Some of the chief criteria are chronic dependency, feeblemindedness, epilepsy, insanity, and crime especially when two or more of these are combined. Any of these may be of environmental origin, each one is in some cases related to heredity, and when two or more of them occur together, the chances that hereditary defects are present become fairly large.

128. To begin with the last and least significant criterion, how many criminals are confined in penal institutions in the United States?

About 184,000 (in 1934).

129. How many commitments to jail are there in the United States per year?

Over 650,000.

130. How do heredity and environment both play a part in crime?

Chiefly through temperamental instability which makes it hard for the individual to resist the urge of his environment.

131. Are all criminals likely to inherit temperamental instability and to transmit it to their children?

By no means. Under the stress of extreme conditions of environment almost anyone may become a criminal. As a rule criminals do not exhibit any definitely recognizable psychosis, or disease of the mind. Nevertheless, criminal tendencies seem to run in certain families and continue from generation to generation in a way that strongly suggests an inheritance of excessive emotional instability, or lack of will power. No matter whether such a condition is the result of heredity or environment, or of both, as is probable, it is not advisable for such families to have children. Their living members should be treated with the utmost kindness, but their disabilities should die with them.

132. Is chronic dependency a sign of defective inheritance?

The situation is the same as with crime except that the part played by environment is apparently less, and that played by inherited lack of intelligence, will power, and the capacity for coordination is greater.

133. How many persons are segregated in state institutions for the feeble-minded and epileptics?

About 90,000 (in 1934).

134. Do these comprise all the persons in the United States who are so feeble-minded that they need institutional care?

They comprise only a small fraction. The estimates run from 400,000 to 2,000,000. The report of the White House Conference on Child Health and Protection states that among children alone 850,000 are definitely feeble-minded and 150,000 are epileptic. This would mean about 2,000,000 of all ages.

135. How many insane persons are there in institutions in the United States?

About 320,000 (in 1934).

136. How does the number of mental defectives in institutions and homes compare with that of college and university students?

The number of defectives is much greater.

137. Is it right for epileptic, feeble-minded, and insane persons to have children?

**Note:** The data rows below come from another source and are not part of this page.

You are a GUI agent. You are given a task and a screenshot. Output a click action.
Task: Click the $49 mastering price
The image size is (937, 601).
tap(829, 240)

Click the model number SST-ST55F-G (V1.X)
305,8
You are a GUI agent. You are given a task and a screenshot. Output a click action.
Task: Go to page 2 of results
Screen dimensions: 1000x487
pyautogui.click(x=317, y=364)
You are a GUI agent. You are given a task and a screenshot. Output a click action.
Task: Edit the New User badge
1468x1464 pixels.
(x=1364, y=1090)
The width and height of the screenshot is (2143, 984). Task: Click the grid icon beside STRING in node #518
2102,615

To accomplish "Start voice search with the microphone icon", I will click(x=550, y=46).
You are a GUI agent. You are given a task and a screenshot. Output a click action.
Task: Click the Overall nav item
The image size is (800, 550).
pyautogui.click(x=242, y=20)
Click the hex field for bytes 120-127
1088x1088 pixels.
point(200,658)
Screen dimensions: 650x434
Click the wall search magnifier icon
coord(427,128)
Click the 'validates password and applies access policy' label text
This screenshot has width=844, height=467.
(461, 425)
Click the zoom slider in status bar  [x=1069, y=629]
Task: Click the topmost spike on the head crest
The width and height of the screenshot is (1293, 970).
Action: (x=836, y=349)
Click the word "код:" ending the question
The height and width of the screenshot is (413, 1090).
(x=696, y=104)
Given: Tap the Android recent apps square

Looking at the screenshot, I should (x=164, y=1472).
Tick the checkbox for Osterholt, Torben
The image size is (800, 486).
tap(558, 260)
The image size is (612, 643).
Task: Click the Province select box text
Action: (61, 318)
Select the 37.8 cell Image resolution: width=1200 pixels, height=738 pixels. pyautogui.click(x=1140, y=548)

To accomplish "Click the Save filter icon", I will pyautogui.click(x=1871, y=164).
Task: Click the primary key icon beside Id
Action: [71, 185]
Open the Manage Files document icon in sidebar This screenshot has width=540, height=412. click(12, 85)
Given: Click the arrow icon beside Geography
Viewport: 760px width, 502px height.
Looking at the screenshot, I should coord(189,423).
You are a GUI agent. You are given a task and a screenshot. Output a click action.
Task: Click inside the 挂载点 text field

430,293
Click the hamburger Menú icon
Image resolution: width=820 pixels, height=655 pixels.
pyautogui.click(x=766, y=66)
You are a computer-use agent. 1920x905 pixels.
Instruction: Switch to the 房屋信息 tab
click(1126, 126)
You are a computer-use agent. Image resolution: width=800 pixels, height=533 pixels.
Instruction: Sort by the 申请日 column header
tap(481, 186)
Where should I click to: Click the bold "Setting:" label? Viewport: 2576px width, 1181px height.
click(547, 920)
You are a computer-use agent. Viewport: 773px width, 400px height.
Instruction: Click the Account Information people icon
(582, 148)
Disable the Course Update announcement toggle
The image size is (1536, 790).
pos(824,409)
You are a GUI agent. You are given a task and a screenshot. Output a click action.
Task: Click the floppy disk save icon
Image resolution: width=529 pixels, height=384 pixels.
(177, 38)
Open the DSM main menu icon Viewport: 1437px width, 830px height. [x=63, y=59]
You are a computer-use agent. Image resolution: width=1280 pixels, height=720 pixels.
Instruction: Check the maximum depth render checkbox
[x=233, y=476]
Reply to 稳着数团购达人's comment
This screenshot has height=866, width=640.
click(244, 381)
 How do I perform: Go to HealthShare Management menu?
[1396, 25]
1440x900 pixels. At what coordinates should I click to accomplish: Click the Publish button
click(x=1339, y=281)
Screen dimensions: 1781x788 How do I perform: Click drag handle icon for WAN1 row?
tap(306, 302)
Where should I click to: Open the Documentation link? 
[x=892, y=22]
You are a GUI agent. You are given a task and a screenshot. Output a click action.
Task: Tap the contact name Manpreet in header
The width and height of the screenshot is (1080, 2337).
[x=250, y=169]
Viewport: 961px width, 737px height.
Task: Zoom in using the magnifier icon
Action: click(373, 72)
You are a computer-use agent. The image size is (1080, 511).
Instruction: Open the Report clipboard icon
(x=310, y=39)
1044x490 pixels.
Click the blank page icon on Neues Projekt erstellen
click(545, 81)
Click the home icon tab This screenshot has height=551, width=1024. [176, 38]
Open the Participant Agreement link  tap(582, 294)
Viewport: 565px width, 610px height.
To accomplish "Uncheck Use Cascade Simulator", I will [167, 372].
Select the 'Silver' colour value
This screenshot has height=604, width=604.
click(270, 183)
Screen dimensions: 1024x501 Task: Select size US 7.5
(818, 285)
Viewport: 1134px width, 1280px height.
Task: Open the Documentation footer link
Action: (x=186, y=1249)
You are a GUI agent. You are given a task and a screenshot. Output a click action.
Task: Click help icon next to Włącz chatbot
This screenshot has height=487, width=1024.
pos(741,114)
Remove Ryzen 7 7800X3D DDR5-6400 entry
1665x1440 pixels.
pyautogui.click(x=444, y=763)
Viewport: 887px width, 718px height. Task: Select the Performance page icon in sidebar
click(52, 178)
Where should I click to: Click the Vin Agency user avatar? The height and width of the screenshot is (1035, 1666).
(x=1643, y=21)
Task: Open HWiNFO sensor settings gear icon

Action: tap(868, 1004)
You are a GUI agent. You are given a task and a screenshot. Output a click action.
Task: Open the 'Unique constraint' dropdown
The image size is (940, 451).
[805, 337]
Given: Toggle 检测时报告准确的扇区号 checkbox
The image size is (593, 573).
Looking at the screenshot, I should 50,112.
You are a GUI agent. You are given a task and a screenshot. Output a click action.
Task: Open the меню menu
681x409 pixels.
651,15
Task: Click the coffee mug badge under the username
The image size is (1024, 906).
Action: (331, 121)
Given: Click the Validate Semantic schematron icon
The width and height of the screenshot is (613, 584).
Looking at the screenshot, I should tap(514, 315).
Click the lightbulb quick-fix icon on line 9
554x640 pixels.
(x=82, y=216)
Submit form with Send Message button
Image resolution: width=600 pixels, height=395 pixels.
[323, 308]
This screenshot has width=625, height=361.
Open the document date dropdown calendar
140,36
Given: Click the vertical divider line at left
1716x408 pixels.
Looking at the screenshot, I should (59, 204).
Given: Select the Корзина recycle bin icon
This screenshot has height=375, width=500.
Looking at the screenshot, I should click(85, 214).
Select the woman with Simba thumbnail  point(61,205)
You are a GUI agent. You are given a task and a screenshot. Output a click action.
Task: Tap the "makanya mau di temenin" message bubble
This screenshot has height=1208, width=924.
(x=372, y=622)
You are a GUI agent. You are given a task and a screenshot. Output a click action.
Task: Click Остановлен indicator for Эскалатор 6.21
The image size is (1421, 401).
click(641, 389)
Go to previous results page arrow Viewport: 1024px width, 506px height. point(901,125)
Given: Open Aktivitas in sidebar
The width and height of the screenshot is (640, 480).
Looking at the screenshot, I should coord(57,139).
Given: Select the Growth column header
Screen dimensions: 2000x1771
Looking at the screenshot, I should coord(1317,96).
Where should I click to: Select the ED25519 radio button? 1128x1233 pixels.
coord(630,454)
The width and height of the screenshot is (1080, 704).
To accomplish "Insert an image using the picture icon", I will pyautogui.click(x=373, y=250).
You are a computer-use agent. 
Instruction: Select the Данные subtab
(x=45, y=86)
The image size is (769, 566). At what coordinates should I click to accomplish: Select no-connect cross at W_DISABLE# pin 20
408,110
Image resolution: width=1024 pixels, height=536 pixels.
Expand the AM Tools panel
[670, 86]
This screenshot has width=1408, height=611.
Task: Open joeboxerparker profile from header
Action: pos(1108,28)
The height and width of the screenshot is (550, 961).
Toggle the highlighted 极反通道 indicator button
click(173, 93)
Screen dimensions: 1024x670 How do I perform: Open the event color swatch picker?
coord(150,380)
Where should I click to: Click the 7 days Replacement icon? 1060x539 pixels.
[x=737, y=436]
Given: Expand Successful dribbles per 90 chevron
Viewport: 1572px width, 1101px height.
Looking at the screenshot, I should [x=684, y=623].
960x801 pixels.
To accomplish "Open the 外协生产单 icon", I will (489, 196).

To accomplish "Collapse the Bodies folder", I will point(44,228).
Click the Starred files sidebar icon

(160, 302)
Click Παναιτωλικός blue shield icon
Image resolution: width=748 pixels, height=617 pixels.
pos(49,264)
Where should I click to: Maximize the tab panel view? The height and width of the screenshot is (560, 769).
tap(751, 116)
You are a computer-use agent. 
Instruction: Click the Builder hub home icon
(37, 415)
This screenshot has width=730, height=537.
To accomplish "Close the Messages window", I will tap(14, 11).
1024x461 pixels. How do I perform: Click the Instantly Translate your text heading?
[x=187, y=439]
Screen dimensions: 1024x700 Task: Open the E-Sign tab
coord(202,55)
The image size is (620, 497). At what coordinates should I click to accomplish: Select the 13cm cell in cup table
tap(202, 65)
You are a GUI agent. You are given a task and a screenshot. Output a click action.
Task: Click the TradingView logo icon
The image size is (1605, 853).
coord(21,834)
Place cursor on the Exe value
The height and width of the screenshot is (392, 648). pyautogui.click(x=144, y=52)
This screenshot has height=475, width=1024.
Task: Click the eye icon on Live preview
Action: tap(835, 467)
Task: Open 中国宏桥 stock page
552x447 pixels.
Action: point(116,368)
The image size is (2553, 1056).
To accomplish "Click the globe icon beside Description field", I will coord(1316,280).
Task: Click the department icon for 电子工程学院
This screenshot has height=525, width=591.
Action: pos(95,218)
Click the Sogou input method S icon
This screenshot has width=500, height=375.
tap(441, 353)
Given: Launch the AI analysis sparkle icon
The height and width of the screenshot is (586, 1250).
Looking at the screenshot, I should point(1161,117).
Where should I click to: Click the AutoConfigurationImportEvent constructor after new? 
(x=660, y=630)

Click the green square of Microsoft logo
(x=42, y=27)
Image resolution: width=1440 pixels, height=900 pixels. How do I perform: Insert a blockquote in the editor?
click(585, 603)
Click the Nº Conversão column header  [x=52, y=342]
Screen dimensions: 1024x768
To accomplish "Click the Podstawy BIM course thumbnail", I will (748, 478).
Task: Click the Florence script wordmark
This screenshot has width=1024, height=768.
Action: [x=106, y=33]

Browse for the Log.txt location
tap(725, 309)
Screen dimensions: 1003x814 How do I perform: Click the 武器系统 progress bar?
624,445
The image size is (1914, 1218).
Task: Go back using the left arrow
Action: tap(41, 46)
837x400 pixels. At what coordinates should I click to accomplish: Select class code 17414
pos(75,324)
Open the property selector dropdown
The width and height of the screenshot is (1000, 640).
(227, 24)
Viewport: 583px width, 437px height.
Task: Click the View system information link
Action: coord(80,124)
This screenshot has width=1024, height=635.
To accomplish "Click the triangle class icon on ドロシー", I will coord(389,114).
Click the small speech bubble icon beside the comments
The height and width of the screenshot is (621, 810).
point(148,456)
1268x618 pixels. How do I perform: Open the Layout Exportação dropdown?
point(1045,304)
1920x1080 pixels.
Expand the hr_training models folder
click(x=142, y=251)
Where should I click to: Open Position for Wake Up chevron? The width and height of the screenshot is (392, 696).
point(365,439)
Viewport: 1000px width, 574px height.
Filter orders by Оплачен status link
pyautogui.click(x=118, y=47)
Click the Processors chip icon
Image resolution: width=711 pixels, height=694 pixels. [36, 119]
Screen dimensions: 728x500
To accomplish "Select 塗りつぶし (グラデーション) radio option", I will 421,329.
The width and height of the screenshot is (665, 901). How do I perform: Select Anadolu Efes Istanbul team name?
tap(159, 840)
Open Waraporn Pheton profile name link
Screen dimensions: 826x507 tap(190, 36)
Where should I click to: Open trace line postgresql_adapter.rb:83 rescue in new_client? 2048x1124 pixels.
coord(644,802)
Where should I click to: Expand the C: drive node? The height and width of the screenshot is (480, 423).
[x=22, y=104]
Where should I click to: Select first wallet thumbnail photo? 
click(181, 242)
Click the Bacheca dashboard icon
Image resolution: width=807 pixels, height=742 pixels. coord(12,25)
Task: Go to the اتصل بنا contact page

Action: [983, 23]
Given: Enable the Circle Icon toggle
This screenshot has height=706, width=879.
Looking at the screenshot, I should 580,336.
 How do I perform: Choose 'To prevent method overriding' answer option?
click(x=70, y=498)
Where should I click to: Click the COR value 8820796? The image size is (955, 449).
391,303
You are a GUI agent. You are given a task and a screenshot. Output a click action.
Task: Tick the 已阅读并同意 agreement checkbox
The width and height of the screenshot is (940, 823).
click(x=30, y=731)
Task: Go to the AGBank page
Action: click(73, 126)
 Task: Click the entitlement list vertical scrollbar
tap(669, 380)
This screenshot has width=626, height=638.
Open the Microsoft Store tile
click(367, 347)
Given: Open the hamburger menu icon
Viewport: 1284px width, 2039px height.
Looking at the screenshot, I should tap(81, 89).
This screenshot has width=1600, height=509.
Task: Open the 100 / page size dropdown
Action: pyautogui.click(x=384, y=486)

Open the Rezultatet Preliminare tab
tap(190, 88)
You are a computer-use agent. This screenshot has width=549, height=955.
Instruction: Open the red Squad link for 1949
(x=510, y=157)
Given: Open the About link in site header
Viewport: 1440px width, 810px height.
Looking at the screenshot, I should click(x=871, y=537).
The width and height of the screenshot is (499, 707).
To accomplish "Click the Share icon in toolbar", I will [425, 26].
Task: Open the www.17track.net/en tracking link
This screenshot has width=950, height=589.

Sometimes such defects are of purely environmental origin. It is very difficult, however, to be sure of this, and there is always danger that insane or defective persons may transmit temperamental or intellectual weaknesses which will make it difficult for their children to meet the battle of life successfully. Moreover, the likelihood that such children will be poorly trained is very great. What kind of home influences can one expect where either parent is epileptic, feeble-minded, or insane? Therefore, no matter what the cause of these defects may be, common prudence makes it advisable that even the doubtful cases should have no children unless there is clear evidence that they will be desirable parents.